It depends on what type of programming you’re doing.

But for OOP, my favorite patterns are composition over inheritance and dependency injection (with constructor injection). Once you know these two the rest will follow naturally, and your programs will turn more modular and easier to maintain.

One common misconception about dependency injection is that you need a framework for it. That’s not the case. Frameworks only make some stuff more convenient, but you can do without it.

Otherwise, I think the best way to learn is by doing. It’s easier to see why a pattern is important when you have first hand experience of how painful it is without it.

Edit: Avoid the book “Clean Code”. That book has just done more harm than good in the world.

[–] 0ops@lemm.ee 4 points 4 months ago* (last edited 4 months ago)

I agree on doing. I don't think I've ever picked up a good coding practice by reading about it and doing it, I'm just not wired like that.

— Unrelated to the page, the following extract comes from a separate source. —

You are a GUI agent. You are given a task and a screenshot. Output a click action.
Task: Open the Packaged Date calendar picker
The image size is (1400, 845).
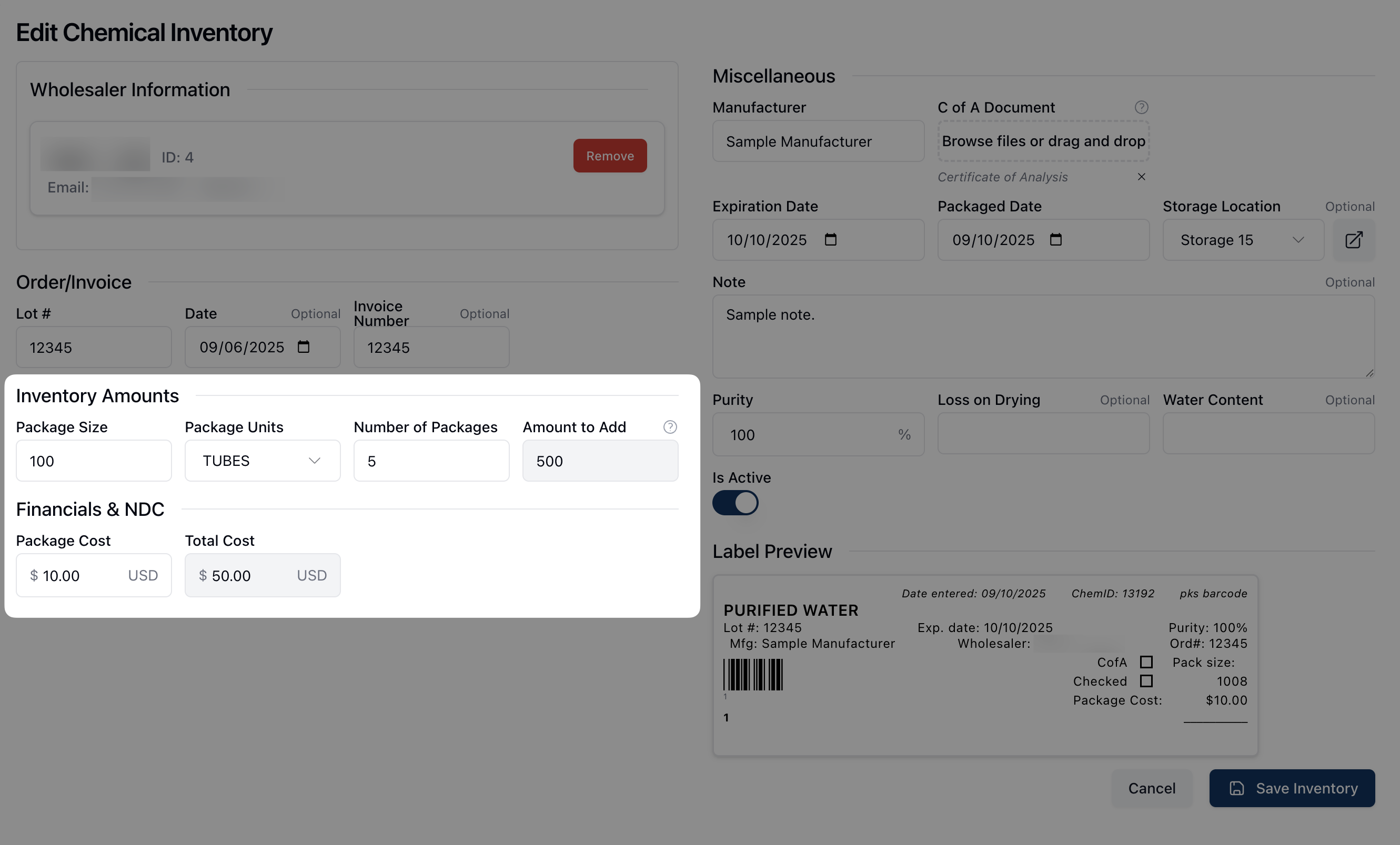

Not that I didn't read good coding practices, but most of them I dismissed as overkill... until later when I realized that while working to reverse engineer and cleanup my old, ugly, code, I had independently "invented" a lot of those practices that I had originally dismissed.

That's the test right there imo, you can't really know how bad your code is until you've been away from it long enough to no longer have memory of your intentions on your side. "Wtf is this variable for again? When I figure it out I'll rename it to be more descriptive". "What? This function is doing way more than it's name implies. Tf was I thinking?"

[–] andioop@programming.dev 2 points 4 months ago* (last edited 4 months ago)

For people reading this thread later on, this post and this post elaborate a little more on why to avoid the book "Clean Code".